= WHAT YOU NEED TO DO =
Each line from the one containing "Instruction: Increase offset" through the final line below must be reproduced exactly, and no others.

Top of INPUT MATERIAL

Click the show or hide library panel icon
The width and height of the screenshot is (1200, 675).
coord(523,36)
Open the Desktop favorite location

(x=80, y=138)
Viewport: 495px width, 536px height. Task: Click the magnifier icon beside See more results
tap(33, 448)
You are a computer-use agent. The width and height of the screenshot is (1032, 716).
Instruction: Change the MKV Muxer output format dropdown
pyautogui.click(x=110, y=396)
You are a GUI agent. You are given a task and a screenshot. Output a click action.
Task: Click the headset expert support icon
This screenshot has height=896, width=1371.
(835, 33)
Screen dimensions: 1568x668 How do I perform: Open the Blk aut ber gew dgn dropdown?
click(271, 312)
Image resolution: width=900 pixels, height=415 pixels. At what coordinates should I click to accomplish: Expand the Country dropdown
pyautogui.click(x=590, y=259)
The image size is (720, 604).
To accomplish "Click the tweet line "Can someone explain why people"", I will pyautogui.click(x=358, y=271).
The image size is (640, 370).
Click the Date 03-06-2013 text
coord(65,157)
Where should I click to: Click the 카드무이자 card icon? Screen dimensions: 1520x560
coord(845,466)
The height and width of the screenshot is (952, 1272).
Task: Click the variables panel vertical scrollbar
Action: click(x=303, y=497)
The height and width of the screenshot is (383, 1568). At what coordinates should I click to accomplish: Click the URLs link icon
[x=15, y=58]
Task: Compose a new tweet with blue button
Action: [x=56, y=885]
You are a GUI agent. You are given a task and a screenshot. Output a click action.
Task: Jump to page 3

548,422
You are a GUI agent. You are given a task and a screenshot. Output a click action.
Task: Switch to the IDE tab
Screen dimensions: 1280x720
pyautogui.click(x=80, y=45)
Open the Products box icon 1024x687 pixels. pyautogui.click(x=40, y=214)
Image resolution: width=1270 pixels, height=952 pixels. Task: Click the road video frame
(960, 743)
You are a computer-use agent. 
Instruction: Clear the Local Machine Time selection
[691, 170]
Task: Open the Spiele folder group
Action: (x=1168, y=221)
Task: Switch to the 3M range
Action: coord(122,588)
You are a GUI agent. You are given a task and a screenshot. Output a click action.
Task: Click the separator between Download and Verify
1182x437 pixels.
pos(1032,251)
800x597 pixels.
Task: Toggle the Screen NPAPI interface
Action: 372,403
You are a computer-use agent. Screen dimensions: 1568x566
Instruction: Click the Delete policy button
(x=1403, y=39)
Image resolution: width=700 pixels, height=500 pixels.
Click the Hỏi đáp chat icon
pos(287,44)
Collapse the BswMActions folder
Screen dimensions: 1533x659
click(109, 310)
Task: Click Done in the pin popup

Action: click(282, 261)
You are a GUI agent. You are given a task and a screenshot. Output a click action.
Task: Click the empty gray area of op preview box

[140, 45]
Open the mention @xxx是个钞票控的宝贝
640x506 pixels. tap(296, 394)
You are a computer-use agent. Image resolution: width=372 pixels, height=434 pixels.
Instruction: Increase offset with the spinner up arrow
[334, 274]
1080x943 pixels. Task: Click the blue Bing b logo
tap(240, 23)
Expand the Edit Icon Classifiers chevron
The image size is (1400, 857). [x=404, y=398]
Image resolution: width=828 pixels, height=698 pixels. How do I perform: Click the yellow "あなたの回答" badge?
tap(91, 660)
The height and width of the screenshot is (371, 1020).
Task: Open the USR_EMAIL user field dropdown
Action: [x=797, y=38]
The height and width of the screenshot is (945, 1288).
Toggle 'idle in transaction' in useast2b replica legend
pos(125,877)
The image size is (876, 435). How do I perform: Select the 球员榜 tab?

Bottom of INPUT MATERIAL

= EXERCISE RESULT =
Instruction: Increase offset with the spinner up arrow
[334, 274]
1080x943 pixels. Task: Click the blue Bing b logo
tap(240, 23)
Expand the Edit Icon Classifiers chevron
The image size is (1400, 857). [x=404, y=398]
Image resolution: width=828 pixels, height=698 pixels. How do I perform: Click the yellow "あなたの回答" badge?
tap(91, 660)
The height and width of the screenshot is (371, 1020).
Task: Open the USR_EMAIL user field dropdown
Action: [x=797, y=38]
The height and width of the screenshot is (945, 1288).
Toggle 'idle in transaction' in useast2b replica legend
pos(125,877)
The image size is (876, 435). How do I perform: Select the 球员榜 tab?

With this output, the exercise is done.